As far as I know, there is no technical or security reason why a Dnsmasq-like 
server would *need* this limitation, but Dnsmasq has it due to design 
limitiations.

Dnsmasq either responds to a request entirely locally (using /etc/hosts, 
records from the config file, and records from DHCP) or relies on the upstream 
server to provide the complete response. Since replies with CNAMEs must include 
the target record as well, a local CNAME to an upstream A/AAAA/etc. would have 
to combine a local and upstream response.
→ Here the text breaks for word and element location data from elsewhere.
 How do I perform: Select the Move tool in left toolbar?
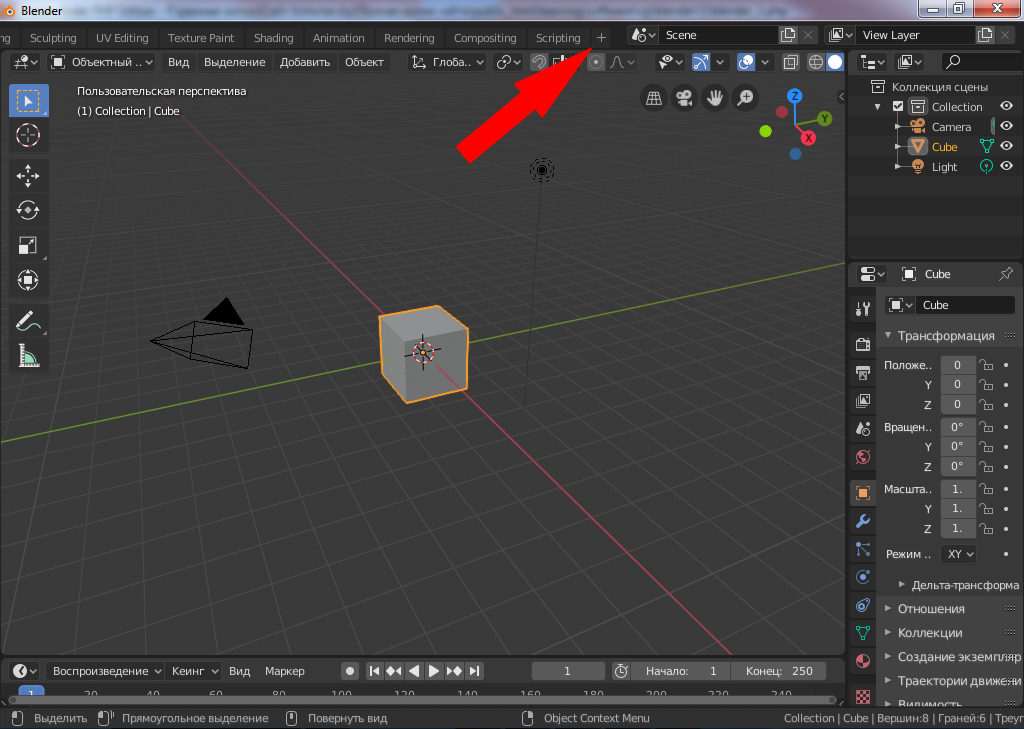coord(28,176)
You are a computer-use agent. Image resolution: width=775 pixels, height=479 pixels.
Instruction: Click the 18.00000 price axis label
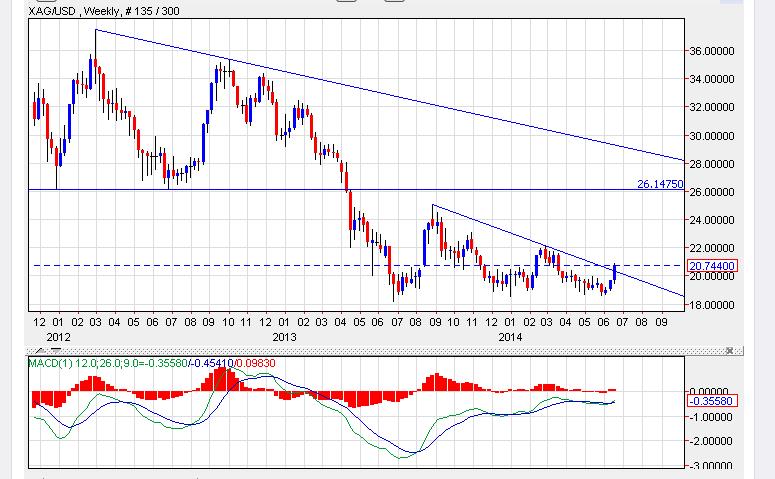(714, 304)
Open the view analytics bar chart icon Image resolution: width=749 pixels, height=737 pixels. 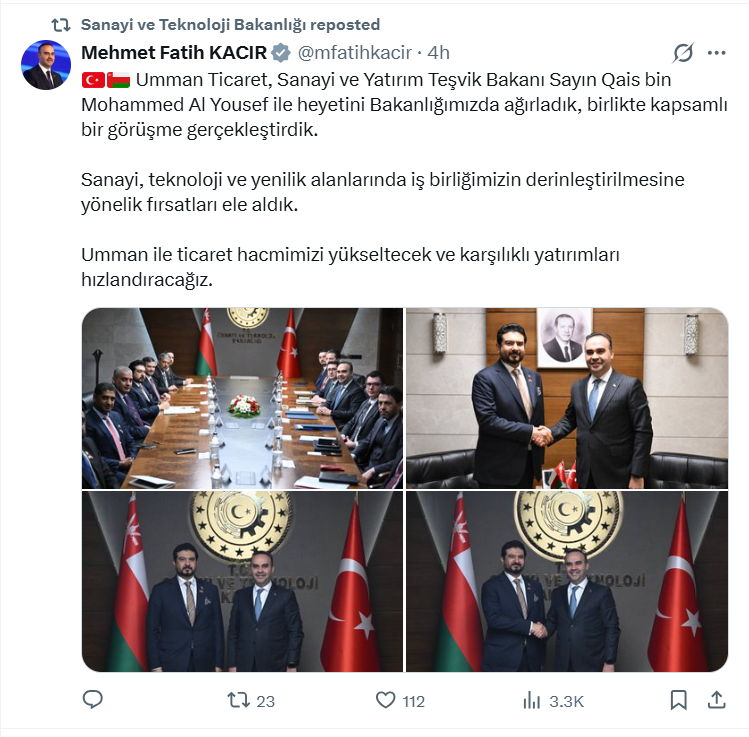click(531, 701)
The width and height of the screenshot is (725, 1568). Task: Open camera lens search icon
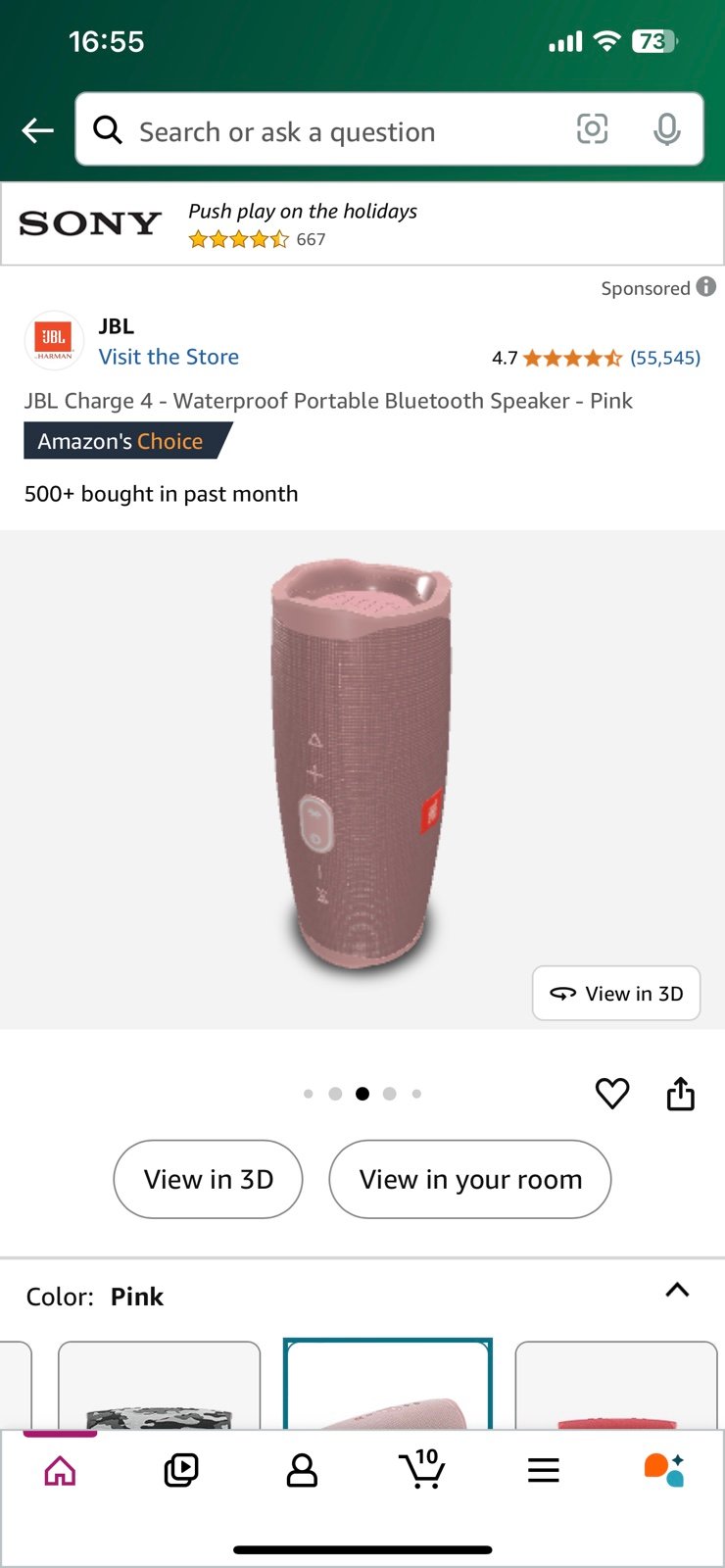(x=592, y=129)
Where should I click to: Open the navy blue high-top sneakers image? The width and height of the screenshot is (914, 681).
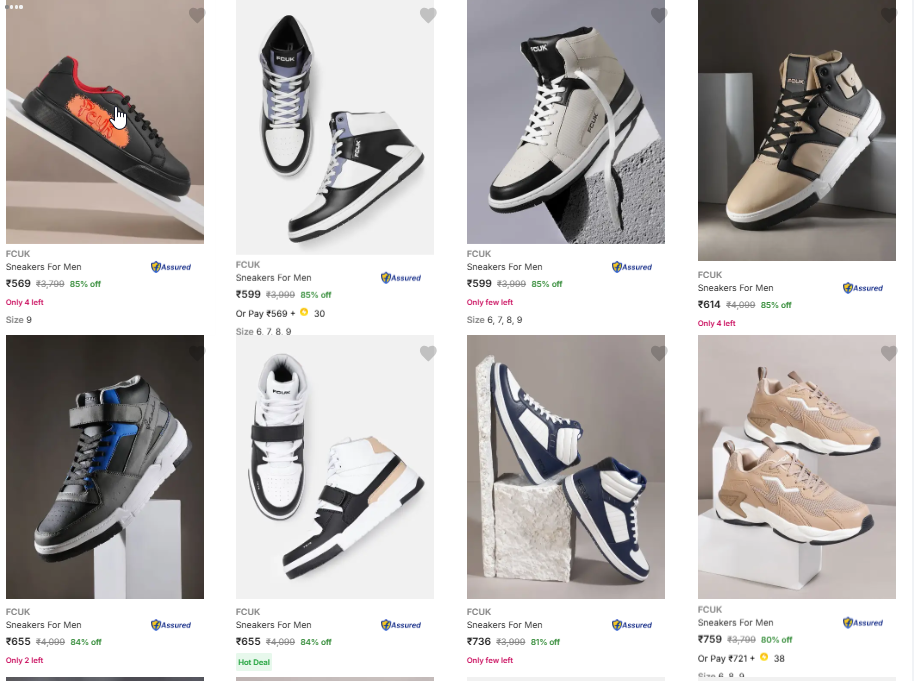pyautogui.click(x=565, y=467)
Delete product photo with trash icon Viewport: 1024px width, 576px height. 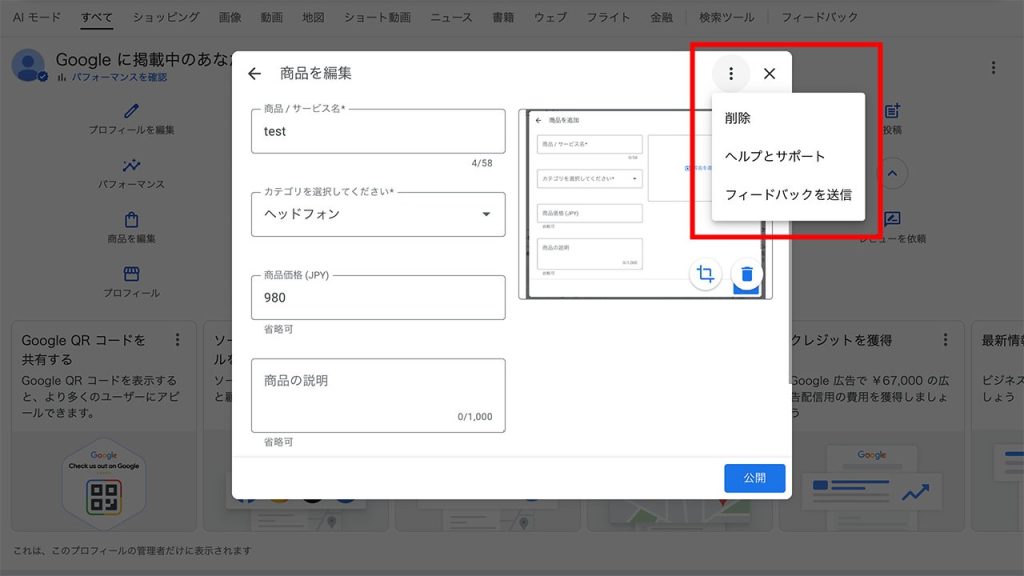(x=747, y=274)
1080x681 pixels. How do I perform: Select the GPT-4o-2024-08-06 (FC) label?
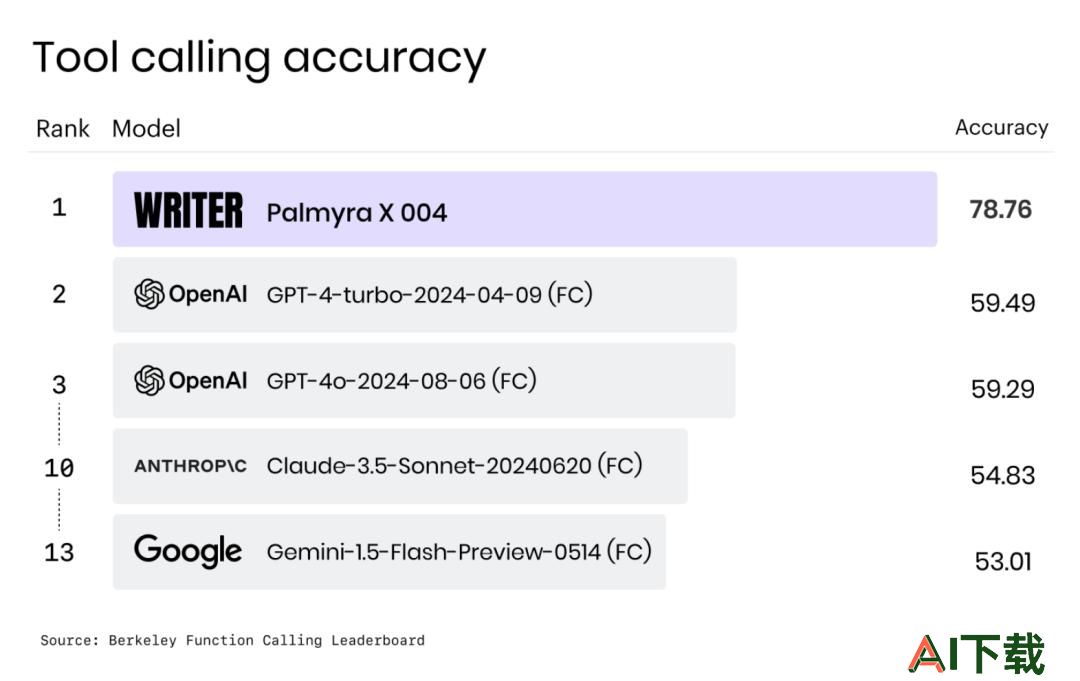(402, 381)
That's not possible with Dnsmasq's 
design..

Nick

On Sat, Nov 6, 2021, at 4:47 PM, Salatiel Filho wrote:
> Thanks, but I would like to know the reason why there is that limitation.
> Maybe Simon could explain the reason behind it.
>
>
> Atenciosamente/Kind regards,
> Salatiel
>
>
>
> On Sat, Nov 6, 2021 at 4:58 PM Horn Bucking <buckh...@weibsvolk.org> wrote:
>>
>> Hi, why does dnsmasq cname require an entry on /etc/hosts?
>>
>> From the dnsmasq man page:
>>
>> --cname=<cname>,[<cname>,]<target>[,<TTL>]
>> Return a CNAME record which indicates that <cname> is really <target>. There 
>> is a significant limitation on the target; it must be a DNS record which is 
>> known to dnsmasq and NOT a DNS record which comes from an upstream server.